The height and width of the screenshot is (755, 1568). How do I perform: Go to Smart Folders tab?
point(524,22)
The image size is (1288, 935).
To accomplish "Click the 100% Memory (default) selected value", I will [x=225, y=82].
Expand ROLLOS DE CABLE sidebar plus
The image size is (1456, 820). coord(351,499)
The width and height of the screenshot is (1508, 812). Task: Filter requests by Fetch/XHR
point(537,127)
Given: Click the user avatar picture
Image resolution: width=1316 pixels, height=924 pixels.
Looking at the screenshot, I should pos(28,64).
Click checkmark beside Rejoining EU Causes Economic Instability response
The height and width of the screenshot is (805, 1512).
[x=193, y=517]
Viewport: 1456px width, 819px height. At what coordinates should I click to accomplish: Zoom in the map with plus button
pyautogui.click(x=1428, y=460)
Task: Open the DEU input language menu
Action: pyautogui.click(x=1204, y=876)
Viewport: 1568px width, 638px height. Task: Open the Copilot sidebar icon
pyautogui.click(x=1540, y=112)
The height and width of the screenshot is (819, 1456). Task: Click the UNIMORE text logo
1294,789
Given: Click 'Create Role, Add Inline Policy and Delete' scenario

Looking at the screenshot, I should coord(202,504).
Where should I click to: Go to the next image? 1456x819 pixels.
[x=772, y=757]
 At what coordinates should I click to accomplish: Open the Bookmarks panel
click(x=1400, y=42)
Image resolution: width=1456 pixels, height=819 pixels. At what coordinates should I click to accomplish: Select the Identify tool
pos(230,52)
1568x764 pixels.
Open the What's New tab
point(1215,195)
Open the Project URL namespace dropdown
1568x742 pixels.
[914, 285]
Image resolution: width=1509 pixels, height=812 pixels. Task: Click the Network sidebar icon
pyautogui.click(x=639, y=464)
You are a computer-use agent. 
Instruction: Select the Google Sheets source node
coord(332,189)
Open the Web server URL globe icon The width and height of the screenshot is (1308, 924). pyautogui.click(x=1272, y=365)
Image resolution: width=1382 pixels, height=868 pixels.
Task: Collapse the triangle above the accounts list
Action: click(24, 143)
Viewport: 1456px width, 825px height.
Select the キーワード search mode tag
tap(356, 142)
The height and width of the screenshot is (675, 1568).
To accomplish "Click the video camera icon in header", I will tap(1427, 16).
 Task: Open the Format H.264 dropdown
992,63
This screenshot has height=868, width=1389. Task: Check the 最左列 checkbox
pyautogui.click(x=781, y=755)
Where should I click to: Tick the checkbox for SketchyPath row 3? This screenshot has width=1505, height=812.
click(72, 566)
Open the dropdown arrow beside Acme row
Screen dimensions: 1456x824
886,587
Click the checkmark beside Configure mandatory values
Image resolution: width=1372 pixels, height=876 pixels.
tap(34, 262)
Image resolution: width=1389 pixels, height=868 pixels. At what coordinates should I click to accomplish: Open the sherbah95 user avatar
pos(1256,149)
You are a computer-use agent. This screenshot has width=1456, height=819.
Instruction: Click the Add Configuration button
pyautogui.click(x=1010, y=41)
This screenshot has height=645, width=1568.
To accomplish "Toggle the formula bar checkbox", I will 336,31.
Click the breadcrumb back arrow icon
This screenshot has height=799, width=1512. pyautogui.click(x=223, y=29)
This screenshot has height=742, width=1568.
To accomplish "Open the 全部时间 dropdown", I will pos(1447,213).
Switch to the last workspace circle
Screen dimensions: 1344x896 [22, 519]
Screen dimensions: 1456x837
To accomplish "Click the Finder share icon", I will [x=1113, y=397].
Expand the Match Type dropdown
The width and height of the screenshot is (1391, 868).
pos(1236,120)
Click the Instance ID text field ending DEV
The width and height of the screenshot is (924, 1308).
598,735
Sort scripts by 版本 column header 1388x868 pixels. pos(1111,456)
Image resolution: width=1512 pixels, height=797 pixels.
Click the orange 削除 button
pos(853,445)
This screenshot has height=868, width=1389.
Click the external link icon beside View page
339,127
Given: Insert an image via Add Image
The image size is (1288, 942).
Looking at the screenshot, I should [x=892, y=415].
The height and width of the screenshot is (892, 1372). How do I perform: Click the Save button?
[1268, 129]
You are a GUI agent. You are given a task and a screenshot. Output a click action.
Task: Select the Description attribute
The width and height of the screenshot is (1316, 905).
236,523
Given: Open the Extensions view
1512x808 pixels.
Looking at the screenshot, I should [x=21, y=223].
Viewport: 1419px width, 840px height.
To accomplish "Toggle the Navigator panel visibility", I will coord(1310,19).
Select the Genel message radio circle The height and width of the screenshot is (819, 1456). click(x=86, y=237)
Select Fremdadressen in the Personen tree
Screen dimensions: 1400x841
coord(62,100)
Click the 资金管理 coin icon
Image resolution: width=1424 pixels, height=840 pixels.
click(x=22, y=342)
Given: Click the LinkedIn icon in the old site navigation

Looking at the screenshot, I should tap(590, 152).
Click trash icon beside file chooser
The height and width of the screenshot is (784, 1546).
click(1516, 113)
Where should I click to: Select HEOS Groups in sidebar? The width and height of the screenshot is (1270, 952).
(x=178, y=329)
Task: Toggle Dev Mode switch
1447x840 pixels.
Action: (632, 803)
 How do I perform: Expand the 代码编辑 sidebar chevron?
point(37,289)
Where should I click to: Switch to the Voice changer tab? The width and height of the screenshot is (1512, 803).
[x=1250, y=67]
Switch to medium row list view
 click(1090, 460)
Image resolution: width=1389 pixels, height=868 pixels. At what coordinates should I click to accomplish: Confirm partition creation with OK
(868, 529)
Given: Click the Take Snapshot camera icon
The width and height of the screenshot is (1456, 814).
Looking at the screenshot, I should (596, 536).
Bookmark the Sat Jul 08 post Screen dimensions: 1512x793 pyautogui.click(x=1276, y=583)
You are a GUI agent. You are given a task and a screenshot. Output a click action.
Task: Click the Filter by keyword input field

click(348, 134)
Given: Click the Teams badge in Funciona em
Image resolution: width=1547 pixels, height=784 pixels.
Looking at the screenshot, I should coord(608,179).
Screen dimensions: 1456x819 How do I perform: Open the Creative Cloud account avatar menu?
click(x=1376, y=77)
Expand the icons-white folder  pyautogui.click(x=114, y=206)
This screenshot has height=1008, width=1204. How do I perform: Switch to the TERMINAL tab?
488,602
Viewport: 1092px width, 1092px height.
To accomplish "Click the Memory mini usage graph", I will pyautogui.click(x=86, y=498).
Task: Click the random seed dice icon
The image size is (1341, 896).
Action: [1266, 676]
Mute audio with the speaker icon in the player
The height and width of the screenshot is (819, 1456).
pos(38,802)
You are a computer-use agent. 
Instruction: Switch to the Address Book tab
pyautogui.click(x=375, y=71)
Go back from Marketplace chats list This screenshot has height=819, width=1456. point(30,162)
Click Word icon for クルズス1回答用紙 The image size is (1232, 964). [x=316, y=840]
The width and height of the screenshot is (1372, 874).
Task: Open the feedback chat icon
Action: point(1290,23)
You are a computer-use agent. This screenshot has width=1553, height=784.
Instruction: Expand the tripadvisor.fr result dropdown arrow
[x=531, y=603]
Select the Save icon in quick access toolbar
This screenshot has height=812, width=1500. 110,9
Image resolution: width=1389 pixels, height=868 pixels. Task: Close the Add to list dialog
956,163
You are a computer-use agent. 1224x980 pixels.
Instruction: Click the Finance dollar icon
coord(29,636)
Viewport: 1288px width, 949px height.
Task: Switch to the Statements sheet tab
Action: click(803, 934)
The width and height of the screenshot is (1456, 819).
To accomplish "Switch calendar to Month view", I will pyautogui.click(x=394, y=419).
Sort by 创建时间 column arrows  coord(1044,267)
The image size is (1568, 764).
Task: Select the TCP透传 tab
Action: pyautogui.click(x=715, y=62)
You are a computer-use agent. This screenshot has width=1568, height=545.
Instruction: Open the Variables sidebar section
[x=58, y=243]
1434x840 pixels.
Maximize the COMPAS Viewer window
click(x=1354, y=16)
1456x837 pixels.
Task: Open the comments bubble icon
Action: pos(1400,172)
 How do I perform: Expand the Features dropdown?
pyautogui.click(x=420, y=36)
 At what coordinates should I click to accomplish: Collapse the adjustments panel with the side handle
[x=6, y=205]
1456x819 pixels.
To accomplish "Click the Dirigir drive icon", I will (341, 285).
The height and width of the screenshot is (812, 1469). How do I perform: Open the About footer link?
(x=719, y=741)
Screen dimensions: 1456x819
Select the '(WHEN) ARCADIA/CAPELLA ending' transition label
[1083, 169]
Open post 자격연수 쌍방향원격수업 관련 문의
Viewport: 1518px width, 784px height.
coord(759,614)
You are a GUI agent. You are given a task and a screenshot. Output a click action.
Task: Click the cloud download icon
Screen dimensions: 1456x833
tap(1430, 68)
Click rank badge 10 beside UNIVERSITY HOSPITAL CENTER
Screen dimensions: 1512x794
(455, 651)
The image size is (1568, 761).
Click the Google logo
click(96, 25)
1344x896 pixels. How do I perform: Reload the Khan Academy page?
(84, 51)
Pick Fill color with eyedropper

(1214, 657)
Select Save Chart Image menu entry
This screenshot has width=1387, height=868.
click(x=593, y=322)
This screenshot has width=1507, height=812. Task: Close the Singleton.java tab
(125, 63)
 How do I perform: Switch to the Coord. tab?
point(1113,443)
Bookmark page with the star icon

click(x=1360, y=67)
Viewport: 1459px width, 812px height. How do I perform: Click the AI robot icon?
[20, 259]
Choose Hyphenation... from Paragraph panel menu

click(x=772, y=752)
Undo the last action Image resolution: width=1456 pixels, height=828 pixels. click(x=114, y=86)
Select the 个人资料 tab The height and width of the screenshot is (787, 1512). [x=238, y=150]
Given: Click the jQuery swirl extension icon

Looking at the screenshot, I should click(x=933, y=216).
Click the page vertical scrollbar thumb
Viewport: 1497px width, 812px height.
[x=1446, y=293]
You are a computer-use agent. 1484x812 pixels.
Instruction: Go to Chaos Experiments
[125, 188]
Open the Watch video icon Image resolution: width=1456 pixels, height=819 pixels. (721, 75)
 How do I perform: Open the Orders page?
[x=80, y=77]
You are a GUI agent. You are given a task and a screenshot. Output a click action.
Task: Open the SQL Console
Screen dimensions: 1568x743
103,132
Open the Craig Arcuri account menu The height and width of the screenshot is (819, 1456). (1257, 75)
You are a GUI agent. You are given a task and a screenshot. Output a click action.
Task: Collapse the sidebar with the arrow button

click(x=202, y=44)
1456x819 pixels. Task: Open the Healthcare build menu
· · · ·
• [Goal of the exercise]
Starting at the line above that contains "Go back from", repeat each line exactly up to and including the line that contains "has width=1553, height=784.", and stop there.

• [Response area]
Go back from Marketplace chats list This screenshot has height=819, width=1456. point(30,162)
Click Word icon for クルズス1回答用紙 The image size is (1232, 964). [x=316, y=840]
The width and height of the screenshot is (1372, 874).
Task: Open the feedback chat icon
Action: point(1290,23)
You are a computer-use agent. This screenshot has width=1553, height=784.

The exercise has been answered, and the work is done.